In serata, ieri, il Football Club Lugano ha preso posizione tramite una nota. «Abbiamo preso atto delle numerose osservazioni ricevute in merito ai disservizi organizzativi e operativi legati al servizio food & beverage» ha scritto la società bianconera. «Siamo profondamente dispiaciuti per quanto accaduto e consapevoli che il servizio offerto non abbia corrisposto in alcun modo agli standard che F.C. Lugano SA auspicava e che aveva concordato con il proprio catering partner». Il club «si assume la responsabilità dell’accaduto e desidera scusarsi sinceramente con tutti i tifosi presenti: sia con il pubblico locale, sia con le persone giunte a Lugano da tutta la Svizzera». Le criticità emerse «non sono passate inosservate e saranno oggetto di attente valutazioni, con l’obiettivo di arrivare preparati ai prossimi appuntamenti alla AIL Arena».

A proposito di partner, oggi ha parlato anche Gabbani. «Ci scusiamo per i disagi tecnici avuti durante la partita della Nazionale, soprattutto per quanto riguarda le buvette» ha spiegato l'azienda. «Il servizio non è stato all'altezza dei nostri standard, pur essendo la prima partita con affluenza quasi al 100%». Allo stadio, ricordiamo, c'erano poco più di 7.500 spettatori. E ancora: «Gioie e dolori dell'essere primi. Ricordiamo varie strutture pubbliche in cui abbiamo creduto e crediamo tuttora, che all'inizio ci hanno messo un po' in difficoltà, ma che poi, alla fine, ci hanno dato tante soddisfazioni». Gabbani ha aggiunto: «I vari aspetti che ci hanno colti impreparati verranno sistemati per i prossimi incontri. Sono stati effettuati degli stress test, ma purtroppo non siamo riusciti ad anticipare determinate problematiche. La commistione di criticità, alcune delle quali non gestibili direttamente, ha dato adito a lunghe attese che, lo ripetiamo, in futuro non si verificheranno più». Quindi, in conclusione, nuove scuse: «Scusateci per questa prima partita».

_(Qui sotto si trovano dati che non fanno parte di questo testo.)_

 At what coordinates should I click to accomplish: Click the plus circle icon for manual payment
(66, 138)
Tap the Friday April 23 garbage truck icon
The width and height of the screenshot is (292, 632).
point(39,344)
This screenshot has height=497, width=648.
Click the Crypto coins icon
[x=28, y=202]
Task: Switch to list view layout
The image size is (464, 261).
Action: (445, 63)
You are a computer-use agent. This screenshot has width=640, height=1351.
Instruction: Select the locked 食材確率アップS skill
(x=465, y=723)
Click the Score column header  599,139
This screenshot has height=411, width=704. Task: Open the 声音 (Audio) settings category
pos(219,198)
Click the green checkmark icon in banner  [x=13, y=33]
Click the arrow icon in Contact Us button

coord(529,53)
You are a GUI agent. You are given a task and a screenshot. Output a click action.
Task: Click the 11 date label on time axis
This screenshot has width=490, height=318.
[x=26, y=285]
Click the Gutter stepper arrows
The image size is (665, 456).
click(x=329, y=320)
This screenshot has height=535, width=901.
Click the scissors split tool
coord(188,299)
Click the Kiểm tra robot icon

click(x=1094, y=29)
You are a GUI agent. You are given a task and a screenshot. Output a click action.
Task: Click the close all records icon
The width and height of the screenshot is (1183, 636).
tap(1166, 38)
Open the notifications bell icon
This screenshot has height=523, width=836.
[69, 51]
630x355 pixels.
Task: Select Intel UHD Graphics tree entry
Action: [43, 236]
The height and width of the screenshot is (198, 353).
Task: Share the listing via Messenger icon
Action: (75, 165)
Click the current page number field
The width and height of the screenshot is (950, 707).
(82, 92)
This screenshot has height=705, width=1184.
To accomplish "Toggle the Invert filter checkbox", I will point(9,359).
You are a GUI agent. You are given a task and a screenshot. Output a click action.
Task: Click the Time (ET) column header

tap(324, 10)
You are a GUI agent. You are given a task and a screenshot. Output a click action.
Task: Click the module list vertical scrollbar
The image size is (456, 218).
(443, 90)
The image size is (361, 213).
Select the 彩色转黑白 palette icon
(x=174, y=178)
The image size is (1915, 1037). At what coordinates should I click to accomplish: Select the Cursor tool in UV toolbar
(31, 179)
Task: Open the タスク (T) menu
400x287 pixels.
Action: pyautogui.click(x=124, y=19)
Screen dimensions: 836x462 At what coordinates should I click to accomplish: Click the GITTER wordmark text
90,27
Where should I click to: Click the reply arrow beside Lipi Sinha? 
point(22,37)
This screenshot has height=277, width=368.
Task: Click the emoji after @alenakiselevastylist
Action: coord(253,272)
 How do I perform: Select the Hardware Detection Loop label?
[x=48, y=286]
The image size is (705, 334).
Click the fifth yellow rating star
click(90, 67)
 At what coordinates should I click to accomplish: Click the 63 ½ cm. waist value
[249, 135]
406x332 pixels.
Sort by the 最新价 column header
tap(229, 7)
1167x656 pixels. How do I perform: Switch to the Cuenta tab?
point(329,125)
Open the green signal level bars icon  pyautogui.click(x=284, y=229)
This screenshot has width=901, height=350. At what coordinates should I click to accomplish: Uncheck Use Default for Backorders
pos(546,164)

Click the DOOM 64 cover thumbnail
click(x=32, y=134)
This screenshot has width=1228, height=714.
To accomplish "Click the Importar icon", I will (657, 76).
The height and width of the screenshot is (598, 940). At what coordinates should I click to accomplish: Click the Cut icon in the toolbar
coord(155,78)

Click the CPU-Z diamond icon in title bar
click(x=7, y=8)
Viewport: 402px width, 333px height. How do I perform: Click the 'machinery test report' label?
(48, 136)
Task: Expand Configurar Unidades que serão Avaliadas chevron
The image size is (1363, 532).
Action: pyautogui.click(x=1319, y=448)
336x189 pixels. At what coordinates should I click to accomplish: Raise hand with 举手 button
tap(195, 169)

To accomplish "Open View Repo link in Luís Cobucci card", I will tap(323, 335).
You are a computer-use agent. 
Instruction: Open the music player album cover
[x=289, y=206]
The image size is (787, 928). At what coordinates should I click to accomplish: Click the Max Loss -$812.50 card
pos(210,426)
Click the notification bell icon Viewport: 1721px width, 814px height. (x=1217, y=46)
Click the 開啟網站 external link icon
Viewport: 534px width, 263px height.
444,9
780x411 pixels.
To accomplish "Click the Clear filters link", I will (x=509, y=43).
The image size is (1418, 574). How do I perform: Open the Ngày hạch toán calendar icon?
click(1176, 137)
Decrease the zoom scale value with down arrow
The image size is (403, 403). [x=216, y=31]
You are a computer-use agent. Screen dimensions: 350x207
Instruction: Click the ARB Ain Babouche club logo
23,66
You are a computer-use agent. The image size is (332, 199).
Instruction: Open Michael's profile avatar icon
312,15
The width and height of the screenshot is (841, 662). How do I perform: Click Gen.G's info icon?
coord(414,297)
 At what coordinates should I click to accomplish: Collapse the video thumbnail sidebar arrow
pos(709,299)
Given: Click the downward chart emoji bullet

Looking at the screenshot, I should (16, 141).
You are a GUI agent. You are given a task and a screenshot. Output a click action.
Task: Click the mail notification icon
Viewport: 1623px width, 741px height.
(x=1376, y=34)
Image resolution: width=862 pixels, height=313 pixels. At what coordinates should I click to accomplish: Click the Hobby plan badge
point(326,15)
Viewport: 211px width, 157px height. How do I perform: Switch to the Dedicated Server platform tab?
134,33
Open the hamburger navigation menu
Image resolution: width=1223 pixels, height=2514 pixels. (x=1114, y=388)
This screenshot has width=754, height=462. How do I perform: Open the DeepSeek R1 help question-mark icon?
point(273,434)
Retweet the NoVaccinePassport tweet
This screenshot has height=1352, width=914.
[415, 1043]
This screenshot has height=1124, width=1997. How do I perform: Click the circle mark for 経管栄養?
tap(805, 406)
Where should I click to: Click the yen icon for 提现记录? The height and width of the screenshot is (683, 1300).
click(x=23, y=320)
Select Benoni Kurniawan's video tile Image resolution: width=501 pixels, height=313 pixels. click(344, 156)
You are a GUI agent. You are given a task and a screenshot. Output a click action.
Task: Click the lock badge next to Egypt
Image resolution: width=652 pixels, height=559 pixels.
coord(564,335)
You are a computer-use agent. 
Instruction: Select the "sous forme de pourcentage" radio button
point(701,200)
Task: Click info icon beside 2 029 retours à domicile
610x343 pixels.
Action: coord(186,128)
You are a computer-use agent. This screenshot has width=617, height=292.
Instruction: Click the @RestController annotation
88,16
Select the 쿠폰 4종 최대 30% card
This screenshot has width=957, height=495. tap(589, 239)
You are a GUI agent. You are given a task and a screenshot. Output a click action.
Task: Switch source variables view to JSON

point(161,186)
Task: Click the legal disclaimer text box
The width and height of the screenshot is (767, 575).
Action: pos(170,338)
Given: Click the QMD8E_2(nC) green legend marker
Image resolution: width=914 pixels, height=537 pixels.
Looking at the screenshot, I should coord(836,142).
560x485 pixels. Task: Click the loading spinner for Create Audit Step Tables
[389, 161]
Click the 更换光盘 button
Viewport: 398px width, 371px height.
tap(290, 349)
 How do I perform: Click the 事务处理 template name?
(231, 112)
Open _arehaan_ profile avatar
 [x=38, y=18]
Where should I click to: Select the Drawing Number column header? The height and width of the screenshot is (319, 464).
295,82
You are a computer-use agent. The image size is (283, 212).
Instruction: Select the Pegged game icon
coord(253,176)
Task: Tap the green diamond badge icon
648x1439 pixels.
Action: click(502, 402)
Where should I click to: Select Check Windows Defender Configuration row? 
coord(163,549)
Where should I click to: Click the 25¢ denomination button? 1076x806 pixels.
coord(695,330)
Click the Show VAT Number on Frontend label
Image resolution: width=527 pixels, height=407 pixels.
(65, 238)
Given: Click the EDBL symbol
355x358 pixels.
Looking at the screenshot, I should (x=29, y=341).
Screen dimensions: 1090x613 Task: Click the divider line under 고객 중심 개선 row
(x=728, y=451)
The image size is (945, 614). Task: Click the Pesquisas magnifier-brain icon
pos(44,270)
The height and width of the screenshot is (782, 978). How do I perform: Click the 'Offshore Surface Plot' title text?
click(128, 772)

Detto della presa di posizione di Gabbani, sui social, sotto al post con il comunicato, molti spettatori presenti ieri hanno comunque rincarato la dose. C'è chi, ad esempio, ha scritto che l'azienda avrebbe dovuto limitarsi alle scuse senza dare giustificazioni e chi, ancora, ha puntato il dito contro i prezzi, ritenuti troppo alti. Una, infine, l'indicazione per il futuro: offrire, fra i prodotti in vendita, anche il re dei re: «Uno stadio svizzero senza bratwurst è proprio incredibile».